━━ Provided records ━━

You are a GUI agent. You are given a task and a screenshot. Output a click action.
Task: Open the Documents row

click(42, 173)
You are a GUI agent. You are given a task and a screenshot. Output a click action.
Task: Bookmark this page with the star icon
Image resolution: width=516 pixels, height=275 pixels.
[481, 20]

━━━
━━ Provided records ━━

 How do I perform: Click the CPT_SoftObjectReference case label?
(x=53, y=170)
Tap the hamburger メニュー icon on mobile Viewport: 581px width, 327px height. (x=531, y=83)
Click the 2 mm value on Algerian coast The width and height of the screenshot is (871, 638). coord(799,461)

━━━
━━ Provided records ━━

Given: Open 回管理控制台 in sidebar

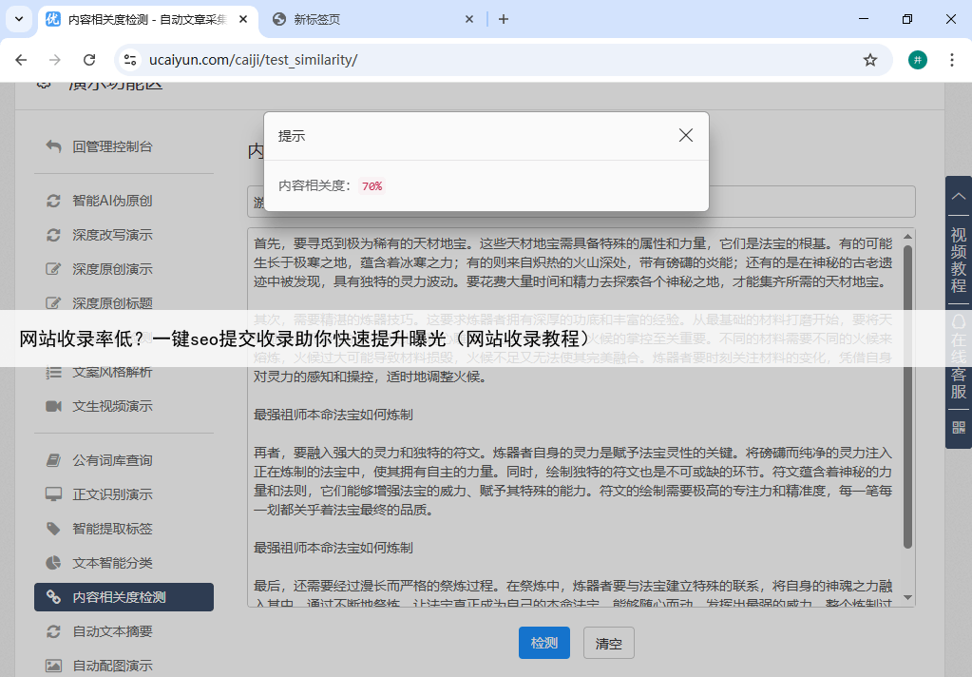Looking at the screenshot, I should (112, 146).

━━━

Repeat the entries above verbatim, but only from the line that has "How do I perform: Click" down to the line that has "Click the 2", inclusive.

 How do I perform: Click the CPT_SoftObjectReference case label?
(x=53, y=170)
Tap the hamburger メニュー icon on mobile Viewport: 581px width, 327px height. (x=531, y=83)
Click the 2 mm value on Algerian coast The width and height of the screenshot is (871, 638). coord(799,461)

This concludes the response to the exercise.